[Source data]
━━━━━━━━━━━━━━━━
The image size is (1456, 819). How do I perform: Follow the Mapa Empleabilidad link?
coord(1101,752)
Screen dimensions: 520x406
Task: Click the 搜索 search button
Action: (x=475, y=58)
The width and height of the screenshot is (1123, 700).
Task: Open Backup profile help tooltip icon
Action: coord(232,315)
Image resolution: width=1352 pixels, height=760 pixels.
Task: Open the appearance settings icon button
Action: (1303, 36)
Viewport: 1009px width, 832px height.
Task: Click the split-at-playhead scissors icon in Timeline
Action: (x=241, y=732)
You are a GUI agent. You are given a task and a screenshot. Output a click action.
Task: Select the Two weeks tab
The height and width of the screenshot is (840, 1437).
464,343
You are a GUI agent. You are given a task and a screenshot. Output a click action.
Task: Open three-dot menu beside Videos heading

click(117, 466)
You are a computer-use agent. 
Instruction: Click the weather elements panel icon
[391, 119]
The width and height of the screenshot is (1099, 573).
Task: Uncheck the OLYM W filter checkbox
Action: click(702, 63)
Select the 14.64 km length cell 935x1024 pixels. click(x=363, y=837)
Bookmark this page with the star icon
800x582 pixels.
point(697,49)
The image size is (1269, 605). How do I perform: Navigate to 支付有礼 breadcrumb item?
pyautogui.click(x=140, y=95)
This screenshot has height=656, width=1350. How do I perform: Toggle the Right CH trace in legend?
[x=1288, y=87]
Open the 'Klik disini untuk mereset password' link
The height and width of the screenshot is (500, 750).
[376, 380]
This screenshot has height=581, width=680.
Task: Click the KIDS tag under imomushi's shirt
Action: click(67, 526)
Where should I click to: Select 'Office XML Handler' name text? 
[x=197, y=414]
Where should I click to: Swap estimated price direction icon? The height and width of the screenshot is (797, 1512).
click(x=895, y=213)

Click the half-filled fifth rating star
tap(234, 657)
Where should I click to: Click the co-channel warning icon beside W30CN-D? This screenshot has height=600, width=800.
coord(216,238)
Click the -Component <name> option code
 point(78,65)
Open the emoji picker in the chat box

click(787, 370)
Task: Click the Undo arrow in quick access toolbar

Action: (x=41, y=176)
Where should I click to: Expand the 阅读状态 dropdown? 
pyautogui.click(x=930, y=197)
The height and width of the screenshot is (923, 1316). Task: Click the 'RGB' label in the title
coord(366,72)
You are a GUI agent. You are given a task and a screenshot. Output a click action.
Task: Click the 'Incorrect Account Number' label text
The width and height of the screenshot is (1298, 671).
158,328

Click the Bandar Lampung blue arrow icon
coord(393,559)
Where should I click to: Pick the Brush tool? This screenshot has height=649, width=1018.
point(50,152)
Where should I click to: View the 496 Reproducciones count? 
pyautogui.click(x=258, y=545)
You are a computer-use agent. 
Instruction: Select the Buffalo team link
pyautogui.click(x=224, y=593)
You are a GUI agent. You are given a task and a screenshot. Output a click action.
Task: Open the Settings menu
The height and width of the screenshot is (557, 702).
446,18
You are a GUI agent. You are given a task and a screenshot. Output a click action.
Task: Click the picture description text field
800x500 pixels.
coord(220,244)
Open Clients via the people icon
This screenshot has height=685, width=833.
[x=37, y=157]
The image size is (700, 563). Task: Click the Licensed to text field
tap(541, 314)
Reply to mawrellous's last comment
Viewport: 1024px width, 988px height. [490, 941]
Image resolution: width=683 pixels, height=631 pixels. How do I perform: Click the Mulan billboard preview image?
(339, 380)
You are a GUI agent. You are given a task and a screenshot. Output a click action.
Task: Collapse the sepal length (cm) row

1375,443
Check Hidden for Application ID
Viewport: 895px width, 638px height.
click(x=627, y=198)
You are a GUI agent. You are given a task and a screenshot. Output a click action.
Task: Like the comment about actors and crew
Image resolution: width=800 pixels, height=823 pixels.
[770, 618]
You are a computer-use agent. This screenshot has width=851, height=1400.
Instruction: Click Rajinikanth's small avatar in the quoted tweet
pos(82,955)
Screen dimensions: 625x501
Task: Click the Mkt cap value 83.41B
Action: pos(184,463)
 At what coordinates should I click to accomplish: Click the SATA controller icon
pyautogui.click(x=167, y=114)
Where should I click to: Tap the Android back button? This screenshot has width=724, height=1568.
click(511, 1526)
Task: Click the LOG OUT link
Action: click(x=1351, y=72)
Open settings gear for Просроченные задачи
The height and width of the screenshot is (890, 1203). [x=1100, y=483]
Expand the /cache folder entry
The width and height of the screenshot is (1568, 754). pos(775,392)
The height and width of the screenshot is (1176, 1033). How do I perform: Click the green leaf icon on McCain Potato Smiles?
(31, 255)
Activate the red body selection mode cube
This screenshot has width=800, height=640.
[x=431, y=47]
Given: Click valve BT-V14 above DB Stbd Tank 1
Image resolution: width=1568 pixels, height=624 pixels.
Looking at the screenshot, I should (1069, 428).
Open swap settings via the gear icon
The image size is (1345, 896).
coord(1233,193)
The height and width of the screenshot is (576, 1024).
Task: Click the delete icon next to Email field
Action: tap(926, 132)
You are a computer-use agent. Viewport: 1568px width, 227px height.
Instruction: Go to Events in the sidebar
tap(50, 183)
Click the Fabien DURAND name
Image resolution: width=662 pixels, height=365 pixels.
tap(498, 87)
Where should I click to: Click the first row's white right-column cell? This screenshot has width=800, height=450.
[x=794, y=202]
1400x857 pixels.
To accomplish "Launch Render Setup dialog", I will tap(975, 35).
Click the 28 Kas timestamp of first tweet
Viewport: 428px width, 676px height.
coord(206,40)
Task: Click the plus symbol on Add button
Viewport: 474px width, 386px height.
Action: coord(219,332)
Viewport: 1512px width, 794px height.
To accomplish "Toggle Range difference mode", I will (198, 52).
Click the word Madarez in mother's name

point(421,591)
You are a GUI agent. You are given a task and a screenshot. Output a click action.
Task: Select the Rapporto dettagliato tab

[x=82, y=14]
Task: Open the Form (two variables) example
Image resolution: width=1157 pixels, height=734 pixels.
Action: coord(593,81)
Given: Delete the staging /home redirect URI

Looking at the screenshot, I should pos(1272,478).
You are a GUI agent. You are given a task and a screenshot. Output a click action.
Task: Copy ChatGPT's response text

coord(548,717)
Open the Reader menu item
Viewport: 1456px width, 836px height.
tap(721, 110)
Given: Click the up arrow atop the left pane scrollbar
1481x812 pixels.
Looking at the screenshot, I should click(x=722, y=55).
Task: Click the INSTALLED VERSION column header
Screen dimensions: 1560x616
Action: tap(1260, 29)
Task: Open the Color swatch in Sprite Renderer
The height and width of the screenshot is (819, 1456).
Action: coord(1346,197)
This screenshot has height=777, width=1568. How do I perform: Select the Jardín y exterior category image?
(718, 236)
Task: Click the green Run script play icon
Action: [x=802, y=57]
━━━━━━━━━━━━━━━━
Can you set out the lines above, from the one containing "Task: Click the plus symbol on Add button" through the one containing "Action: tap(1260, 29)", inclusive, as a numbered list with any blank lines omitted?

Exercise solution —
1. Task: Click the plus symbol on Add button
2. Viewport: 474px width, 386px height.
3. Action: coord(219,332)
4. Viewport: 1512px width, 794px height.
5. To accomplish "Toggle Range difference mode", I will (198, 52).
6. Click the word Madarez in mother's name
7. point(421,591)
8. You are a GUI agent. You are given a task and a screenshot. Output a click action.
9. Task: Select the Rapporto dettagliato tab
10. [x=82, y=14]
11. Task: Open the Form (two variables) example
12. Image resolution: width=1157 pixels, height=734 pixels.
13. Action: coord(593,81)
14. Given: Delete the staging /home redirect URI
15. Looking at the screenshot, I should pos(1272,478).
16. You are a GUI agent. You are given a task and a screenshot. Output a click action.
17. Task: Copy ChatGPT's response text
18. coord(548,717)
19. Open the Reader menu item
20. Viewport: 1456px width, 836px height.
21. tap(721, 110)
22. Given: Click the up arrow atop the left pane scrollbar
23. 1481x812 pixels.
24. Looking at the screenshot, I should click(x=722, y=55).
25. Task: Click the INSTALLED VERSION column header
26. Screen dimensions: 1560x616
27. Action: tap(1260, 29)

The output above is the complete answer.